In any case - why not try for yourselves - I am finding surfaces with alpha information rendering way faster without optimizing (converting to display type).

Spaceman Spiff
05-24-2006, 12:08 PM
Robert,
I'm not sure of the exact name for it. Basically, it is for updating surfaces with lots of irregularly shaped sprites/whatever. Instead of keeping a list of rectangular areas to update/invalidate, you keep a list of horizontal spans for each line of pixels on the surface. Let's call it "span lists".

To make this useful, you need to have the horizontal bounds of each line of each item drawn.

Imagine you have a tree sprite with a tall trunk and wide top. The rest is transparent/ not drawn. I'd draw an ASCII representation, but this forum editor removes multiple spaces/indents. Now, draw a bounding box around it. Ok, on either side of the trunk is a whole lot of 'dead' space where nothing is going to be drawn, but is going to be updated / redrawn / invalidated / whatever anyway.

So instead of a simple bounding box, you record the x offset of the first and last pixel drawn on each line. For the top of the tree, this would represent a span width nearly the width of the bounding box. For the trunk, it would be just a tiny, narrow strip.

Do this for everything and you have a more accurate picture of which pixels on the surface are going to be updated (holes in objects excepted) with a smaller total area/ number of pixels than using simple bounding boxes / dirty rectangles.

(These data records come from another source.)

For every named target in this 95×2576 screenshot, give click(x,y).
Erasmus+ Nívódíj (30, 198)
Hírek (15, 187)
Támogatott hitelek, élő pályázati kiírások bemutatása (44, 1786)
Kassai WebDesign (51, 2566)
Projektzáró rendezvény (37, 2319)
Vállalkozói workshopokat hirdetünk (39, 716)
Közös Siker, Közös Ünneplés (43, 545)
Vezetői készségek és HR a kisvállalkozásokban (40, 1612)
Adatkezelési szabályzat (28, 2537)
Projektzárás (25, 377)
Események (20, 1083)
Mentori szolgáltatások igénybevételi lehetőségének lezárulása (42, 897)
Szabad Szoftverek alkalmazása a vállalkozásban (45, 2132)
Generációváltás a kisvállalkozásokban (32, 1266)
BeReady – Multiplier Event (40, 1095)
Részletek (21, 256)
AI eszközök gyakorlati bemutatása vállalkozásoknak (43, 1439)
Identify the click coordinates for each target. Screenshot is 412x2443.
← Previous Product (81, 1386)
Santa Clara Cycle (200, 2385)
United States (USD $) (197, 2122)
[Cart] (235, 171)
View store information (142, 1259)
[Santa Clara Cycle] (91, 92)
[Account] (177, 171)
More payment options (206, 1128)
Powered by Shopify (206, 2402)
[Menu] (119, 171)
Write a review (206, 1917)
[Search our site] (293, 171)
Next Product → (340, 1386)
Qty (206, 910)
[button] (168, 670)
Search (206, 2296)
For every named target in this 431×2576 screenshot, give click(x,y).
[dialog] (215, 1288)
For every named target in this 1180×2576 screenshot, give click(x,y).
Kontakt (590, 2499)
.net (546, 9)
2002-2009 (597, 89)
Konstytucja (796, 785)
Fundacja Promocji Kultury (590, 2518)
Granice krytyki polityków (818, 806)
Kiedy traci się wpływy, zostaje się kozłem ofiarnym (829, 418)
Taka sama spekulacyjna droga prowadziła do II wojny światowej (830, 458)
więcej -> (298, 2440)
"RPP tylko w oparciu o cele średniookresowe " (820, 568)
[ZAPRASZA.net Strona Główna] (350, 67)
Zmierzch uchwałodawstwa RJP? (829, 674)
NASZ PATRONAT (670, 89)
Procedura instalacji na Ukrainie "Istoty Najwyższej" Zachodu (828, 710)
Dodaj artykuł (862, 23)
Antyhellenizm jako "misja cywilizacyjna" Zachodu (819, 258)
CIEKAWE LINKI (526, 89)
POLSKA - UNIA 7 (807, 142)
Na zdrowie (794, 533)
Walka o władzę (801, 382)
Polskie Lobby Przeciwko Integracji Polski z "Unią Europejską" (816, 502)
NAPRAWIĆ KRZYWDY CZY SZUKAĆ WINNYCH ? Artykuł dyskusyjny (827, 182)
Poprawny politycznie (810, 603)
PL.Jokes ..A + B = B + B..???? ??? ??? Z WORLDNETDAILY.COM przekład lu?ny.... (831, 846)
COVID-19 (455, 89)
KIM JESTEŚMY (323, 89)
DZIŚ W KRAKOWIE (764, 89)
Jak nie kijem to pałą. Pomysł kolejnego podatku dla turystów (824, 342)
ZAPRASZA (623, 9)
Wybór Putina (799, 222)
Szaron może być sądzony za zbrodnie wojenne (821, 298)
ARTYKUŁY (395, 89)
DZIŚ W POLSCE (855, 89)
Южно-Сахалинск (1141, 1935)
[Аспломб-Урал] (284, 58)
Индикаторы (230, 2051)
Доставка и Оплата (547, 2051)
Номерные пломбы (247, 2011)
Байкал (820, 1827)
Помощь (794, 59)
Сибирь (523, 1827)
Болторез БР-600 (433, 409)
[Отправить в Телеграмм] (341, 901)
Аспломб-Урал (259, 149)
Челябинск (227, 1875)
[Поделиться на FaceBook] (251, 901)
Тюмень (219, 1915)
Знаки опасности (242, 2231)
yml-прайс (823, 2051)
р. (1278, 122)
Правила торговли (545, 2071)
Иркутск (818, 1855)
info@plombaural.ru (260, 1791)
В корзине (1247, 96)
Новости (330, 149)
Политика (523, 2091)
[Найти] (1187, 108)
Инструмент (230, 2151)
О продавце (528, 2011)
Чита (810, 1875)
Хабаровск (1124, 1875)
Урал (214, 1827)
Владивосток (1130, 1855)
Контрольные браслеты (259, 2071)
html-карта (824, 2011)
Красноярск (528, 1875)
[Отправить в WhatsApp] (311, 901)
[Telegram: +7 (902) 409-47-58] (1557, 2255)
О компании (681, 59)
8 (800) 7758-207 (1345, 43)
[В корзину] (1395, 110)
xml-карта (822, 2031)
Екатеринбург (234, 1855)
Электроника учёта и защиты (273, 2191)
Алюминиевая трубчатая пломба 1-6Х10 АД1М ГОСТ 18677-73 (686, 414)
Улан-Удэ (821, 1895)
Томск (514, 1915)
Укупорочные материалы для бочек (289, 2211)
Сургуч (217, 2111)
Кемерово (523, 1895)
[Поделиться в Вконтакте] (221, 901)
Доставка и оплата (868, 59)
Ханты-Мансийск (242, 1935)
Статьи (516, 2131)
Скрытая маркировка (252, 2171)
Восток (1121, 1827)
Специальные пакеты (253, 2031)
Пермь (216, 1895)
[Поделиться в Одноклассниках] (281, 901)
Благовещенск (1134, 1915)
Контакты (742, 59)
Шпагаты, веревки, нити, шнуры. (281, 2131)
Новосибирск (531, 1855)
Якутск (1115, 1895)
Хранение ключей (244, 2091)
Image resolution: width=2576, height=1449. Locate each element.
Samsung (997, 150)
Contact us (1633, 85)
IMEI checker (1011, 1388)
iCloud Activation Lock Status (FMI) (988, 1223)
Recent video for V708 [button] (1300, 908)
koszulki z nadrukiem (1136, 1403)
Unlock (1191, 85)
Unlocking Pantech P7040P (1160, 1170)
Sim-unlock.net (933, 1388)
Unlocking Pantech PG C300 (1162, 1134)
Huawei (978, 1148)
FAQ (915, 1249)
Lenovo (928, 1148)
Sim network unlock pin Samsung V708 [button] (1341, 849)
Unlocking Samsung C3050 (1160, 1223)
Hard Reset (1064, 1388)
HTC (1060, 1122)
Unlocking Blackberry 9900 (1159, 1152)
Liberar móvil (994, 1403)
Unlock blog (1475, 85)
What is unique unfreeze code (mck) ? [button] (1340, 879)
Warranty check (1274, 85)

This alone can be useful, but you can take it a step further if you feel like writing the drawing routines. What you do is generate the span lists in a pre-pass (keep info on every item drawn in the previous frame. If it unchanged this frame, don't add it to the span lists). Then you draw *everything* clipped against the span lists. That is, the span lists represent the valid update area. Really -- this works. If you have a large visual that is unchanged, but overlaps a tiny changed area, redrawing just that tiny portion of it can be a huge performance savings.

Ultimately, this all depends on the type of visuals you are drawing. If everything is rectangular, then this won't help much. If you have plenty of irregular shapes, it can help a lot. Clipping partially involved images can help a lot in both approaches.

mahlzeit
05-24-2006, 01:19 PM
I am not sure if I got SolidBlend correct
EDIT: What I said here doesn't make any sense. Maybe try without the RLE flag, though.